* [Extracted entries]
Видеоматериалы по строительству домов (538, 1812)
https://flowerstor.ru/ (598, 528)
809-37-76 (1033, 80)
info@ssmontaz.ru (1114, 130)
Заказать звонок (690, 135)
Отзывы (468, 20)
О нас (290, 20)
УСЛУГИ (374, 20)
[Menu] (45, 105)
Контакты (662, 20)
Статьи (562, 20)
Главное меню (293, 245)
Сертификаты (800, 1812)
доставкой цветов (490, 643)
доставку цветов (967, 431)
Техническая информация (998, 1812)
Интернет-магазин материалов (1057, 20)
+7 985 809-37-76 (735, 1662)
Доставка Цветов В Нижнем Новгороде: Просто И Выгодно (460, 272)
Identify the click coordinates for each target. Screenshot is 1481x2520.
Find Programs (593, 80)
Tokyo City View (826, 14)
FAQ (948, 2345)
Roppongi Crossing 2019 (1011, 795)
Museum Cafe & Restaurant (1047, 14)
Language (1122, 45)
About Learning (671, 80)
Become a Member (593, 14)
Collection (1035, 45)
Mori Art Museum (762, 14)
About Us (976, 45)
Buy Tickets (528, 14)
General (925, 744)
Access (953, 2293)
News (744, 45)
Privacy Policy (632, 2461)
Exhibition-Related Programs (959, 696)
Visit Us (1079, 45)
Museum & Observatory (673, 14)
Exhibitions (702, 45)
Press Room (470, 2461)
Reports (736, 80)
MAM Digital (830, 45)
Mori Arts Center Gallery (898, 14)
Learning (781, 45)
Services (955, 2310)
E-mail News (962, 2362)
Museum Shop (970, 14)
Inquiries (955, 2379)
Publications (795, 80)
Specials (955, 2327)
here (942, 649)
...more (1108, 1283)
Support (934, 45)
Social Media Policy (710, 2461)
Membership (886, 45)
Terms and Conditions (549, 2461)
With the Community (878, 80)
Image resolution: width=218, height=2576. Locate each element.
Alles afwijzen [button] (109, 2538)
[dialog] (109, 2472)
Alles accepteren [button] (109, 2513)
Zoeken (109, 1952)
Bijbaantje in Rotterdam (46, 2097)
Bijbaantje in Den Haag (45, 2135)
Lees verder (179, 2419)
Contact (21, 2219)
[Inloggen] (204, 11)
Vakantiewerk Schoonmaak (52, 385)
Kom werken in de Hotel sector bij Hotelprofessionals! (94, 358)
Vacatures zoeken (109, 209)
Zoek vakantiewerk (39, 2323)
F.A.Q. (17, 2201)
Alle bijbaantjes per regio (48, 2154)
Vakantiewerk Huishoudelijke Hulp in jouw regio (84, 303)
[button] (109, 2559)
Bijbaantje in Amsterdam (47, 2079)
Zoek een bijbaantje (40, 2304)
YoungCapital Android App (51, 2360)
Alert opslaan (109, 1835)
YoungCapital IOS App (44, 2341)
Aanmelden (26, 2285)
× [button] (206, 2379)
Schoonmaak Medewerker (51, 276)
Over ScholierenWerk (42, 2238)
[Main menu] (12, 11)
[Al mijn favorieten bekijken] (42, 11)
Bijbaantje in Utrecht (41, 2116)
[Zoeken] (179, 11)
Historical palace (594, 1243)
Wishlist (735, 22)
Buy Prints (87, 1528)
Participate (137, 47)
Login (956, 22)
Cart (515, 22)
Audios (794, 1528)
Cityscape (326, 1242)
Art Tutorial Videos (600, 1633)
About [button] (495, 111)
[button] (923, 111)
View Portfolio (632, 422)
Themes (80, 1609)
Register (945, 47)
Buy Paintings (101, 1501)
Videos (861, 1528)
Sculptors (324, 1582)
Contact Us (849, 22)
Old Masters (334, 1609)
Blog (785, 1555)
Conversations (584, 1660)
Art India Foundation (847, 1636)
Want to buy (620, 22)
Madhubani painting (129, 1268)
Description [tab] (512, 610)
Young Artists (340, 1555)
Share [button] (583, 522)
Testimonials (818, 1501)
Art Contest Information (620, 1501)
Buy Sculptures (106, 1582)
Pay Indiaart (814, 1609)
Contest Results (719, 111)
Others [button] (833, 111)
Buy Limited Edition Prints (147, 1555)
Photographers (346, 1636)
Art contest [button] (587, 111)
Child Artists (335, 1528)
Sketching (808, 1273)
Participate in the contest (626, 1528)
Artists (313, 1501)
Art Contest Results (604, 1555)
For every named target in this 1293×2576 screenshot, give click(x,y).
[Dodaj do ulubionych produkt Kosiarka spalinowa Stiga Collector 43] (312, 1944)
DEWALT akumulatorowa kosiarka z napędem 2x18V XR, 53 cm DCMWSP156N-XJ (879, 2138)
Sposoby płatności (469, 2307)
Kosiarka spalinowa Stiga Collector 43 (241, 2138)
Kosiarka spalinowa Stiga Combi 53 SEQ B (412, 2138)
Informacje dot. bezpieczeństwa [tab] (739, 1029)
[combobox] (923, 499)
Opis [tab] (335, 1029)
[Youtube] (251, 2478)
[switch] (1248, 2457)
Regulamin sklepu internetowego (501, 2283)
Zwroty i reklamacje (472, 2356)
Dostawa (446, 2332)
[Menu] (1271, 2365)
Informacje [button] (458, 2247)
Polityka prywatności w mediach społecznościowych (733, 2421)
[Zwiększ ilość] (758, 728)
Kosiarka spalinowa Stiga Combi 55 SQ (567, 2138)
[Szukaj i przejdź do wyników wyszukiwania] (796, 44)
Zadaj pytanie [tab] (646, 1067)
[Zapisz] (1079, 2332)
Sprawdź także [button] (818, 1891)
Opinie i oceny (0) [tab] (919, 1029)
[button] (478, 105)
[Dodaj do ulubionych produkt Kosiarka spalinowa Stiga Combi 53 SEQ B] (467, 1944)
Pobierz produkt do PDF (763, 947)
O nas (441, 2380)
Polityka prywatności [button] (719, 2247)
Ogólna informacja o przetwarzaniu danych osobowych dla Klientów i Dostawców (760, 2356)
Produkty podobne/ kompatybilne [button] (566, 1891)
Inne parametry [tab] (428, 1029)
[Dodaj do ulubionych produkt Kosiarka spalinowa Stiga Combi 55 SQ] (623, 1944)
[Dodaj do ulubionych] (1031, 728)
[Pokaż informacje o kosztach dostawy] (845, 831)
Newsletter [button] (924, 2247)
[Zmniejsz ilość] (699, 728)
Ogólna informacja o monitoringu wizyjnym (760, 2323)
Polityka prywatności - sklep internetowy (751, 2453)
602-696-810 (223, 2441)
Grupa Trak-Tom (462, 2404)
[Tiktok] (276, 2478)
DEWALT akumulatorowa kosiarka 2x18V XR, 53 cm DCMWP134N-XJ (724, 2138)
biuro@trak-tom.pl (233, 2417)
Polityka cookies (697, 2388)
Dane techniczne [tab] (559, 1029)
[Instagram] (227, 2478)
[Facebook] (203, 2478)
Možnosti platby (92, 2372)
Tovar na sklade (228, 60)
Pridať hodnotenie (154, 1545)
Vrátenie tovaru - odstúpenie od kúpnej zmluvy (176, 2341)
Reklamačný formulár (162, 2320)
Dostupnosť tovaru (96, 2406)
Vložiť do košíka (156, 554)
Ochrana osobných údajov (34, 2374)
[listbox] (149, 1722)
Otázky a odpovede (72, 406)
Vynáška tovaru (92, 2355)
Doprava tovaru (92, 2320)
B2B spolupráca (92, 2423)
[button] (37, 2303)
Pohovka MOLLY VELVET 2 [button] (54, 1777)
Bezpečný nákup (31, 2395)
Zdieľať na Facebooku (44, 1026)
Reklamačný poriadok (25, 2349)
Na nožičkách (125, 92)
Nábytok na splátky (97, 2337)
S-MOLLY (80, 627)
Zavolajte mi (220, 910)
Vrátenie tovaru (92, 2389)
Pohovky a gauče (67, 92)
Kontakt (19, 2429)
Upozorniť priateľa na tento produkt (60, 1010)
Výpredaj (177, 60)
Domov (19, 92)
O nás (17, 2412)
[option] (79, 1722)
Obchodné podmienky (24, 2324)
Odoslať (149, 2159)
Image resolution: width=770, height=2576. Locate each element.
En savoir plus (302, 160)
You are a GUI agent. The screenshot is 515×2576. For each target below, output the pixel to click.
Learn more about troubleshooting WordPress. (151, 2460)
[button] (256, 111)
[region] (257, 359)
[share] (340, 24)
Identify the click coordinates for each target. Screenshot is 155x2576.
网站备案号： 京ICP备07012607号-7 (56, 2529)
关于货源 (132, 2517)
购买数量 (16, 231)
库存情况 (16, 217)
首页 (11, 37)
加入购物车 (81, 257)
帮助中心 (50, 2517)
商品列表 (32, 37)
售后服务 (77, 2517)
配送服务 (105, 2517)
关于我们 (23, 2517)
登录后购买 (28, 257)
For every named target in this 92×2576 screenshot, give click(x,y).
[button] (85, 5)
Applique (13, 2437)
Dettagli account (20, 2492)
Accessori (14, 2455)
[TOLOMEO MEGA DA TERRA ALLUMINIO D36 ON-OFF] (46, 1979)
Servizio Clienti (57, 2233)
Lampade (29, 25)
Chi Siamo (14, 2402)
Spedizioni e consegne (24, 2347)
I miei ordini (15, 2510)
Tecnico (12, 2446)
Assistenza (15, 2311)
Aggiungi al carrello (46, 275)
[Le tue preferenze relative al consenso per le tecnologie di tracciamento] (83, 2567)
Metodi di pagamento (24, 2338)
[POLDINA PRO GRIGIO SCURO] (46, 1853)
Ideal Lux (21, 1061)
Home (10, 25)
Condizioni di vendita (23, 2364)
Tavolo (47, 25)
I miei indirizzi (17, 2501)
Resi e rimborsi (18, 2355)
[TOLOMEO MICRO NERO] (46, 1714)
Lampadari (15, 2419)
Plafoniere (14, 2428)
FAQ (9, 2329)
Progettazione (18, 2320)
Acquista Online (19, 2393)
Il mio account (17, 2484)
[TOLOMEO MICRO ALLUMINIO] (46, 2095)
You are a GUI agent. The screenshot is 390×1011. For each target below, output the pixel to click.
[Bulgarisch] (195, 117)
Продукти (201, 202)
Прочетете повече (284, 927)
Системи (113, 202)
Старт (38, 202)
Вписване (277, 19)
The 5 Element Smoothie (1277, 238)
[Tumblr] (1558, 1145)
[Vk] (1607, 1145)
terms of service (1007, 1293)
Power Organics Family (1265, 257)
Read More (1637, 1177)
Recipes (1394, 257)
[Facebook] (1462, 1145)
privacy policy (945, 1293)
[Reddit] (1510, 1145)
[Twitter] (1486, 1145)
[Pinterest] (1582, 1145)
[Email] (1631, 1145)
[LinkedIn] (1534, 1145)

* [What the exercise asks]
The expected answer is an exact copy of the lines above, beginning at the line with "Mori Art Museum (762, 14)" and ending at the line with "Inquiries (955, 2379)", with both ends in.

* [The completed task]
Mori Art Museum (762, 14)
About Us (976, 45)
Buy Tickets (528, 14)
General (925, 744)
Access (953, 2293)
News (744, 45)
Privacy Policy (632, 2461)
Exhibition-Related Programs (959, 696)
Visit Us (1079, 45)
Museum & Observatory (673, 14)
Exhibitions (702, 45)
Press Room (470, 2461)
Reports (736, 80)
MAM Digital (830, 45)
Mori Arts Center Gallery (898, 14)
Learning (781, 45)
Services (955, 2310)
E-mail News (962, 2362)
Museum Shop (970, 14)
Inquiries (955, 2379)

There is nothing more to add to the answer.